His friends and older brother call to say how much they miss him. 

He encounters abusive fathers everywhere.

One friend ominously warns Clancy that someone is coming to kill him. .

His sister calls and begs him to come home, and he angrily hangs up.

He orders a pie online, but when it arrives, it is horribly decayed.

His mother visits, and we learn that she is dying of cancer.  She takes him through his whole life, from birth to death, and then he gives birth to her and goes through her life, from birth to death again.

I'm guessing that Clancy is dead, or else is so traumatized by abuse and his mom's imminent death that he has retreated to his room to play video games.  Clancy himself doesn't seem to know which it is.  

He passes the time by visiting various virtual worlds and interviewing the inhabitants for his "spacecast" (like a podcast, but beamed into space).  The dialogue consists primarily of the interviews, laconic late-night-talk-show discussions of conspiracy theories and wacko holistic healing techniques.  Meanwhile, on screen, Clancy and his friends are having bizarre, trippy adventures. 

For instance, he visits a world overrun by zombies, and must help the President of the U.S. escape from a besieged White House.  Meanwhile they discuss the merits of medicinal marijuana (for cancer patients, Clancy?). 

In a Medieval world, he helps a warrior re-animate her murdered boyfriend, and learns about forgiveness.  

In another episode, Clancy interviews Death  (he's not a ghost: his avatar is made of cream).  She talks about how the funeral industry makes us spend thousands of dollars to embalm our dead loved ones and make them look nice, when it is absolutely unnecessary: corpses are usually safe, and if you have the funeral within a few days, they won't decay enough to notice.  Death advocates washing and dressing your dead loved one at home, as a way of saying goodbye. 

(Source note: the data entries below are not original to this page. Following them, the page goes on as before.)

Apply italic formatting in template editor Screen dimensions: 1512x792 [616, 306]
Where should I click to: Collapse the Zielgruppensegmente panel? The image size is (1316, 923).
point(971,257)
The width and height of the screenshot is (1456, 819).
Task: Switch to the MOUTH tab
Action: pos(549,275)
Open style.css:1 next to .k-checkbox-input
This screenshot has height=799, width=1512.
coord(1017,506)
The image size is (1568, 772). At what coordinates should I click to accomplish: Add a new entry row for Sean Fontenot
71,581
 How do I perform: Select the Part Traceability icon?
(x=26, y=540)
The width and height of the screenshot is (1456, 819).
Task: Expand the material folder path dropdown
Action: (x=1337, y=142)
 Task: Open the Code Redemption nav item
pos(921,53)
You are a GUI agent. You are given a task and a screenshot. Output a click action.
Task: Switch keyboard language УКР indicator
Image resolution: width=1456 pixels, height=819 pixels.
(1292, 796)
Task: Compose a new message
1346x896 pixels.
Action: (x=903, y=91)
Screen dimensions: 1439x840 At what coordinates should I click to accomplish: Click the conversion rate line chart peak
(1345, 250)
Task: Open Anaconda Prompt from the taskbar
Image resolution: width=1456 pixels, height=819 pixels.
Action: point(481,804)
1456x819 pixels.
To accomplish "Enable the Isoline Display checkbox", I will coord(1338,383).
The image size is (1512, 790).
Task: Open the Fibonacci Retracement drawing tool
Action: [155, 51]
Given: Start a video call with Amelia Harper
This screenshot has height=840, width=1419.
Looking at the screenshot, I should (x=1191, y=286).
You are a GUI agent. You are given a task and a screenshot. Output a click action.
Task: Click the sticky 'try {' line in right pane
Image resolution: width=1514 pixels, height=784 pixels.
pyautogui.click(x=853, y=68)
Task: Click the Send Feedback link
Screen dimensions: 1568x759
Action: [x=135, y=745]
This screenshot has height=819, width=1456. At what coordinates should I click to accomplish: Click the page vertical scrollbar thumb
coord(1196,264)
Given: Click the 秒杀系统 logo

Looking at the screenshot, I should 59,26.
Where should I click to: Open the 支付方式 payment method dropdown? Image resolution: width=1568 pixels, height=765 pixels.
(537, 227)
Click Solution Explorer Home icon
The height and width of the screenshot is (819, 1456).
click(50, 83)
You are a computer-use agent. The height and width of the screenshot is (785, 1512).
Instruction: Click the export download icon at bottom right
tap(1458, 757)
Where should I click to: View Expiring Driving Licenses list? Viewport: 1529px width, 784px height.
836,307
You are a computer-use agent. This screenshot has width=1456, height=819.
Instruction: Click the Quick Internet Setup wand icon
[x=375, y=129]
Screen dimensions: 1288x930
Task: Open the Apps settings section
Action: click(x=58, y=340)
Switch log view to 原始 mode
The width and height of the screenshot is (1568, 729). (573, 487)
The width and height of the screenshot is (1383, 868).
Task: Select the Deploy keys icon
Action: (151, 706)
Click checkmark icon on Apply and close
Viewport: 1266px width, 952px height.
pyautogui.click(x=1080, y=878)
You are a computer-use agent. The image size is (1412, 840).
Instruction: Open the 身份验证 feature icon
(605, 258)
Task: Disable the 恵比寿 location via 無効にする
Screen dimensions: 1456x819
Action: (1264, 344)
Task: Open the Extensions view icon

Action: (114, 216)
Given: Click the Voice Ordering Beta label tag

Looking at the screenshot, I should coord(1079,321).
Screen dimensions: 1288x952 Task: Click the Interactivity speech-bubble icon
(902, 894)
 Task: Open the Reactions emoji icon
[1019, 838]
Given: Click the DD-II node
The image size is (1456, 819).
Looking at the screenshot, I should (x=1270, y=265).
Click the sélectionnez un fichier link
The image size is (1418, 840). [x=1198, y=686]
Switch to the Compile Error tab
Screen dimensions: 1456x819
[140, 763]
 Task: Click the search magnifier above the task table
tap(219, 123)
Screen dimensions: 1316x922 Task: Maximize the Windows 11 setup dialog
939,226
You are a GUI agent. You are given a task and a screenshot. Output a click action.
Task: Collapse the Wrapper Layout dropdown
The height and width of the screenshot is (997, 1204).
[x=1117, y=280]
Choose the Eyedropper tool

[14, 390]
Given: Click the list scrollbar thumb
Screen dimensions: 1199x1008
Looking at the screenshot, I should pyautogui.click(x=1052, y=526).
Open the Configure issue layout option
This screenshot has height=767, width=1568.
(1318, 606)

Meanwhile, they travel across a weird Bosch-inspired landscape, fighting various monsters, including ghouls who jump out of mirrors. Death tells him that they are Regrets, and he can vanquish them by forgiving himself.  The Archangel Michael and a chubby demon join the team.

Watch with the sound turned off, and again with dialogue only, and you get two completely different shows.

I've never made it through an entire episode without fast-forwarding.  The interviews are bizarre, and we never get a sense that Clancy needs to hear them in order to move on.   We really don't learn much about what he wants or needs.

But we do learn something very important. Clancy experiences sexual desire -- he tries to visit a planet of orgies (and water slides) -- but he is not interested in women.  He never gets a girlfriend, or expresses an interest in getting one.  However, he does buddy bond with several of the male being he interviews, and all of the friends who call him are male.  

My verdict:  Clancy is gay.

See also: Adventure Time

3 comments:

  1. Given the amount of work to make Bubbline canon (Basically it only became possible when Adventure Time alumna Rebecca Sugar kinda forced CN International to let her have her gay wedding by making that same episode a major plot point.)

    ReplyDelete
  2. He’s actually in his forties,not a teenager

    ReplyDelete
  3. So why does he have a teenager's body? His spiritual essence, or maybe an alternate reality avatar?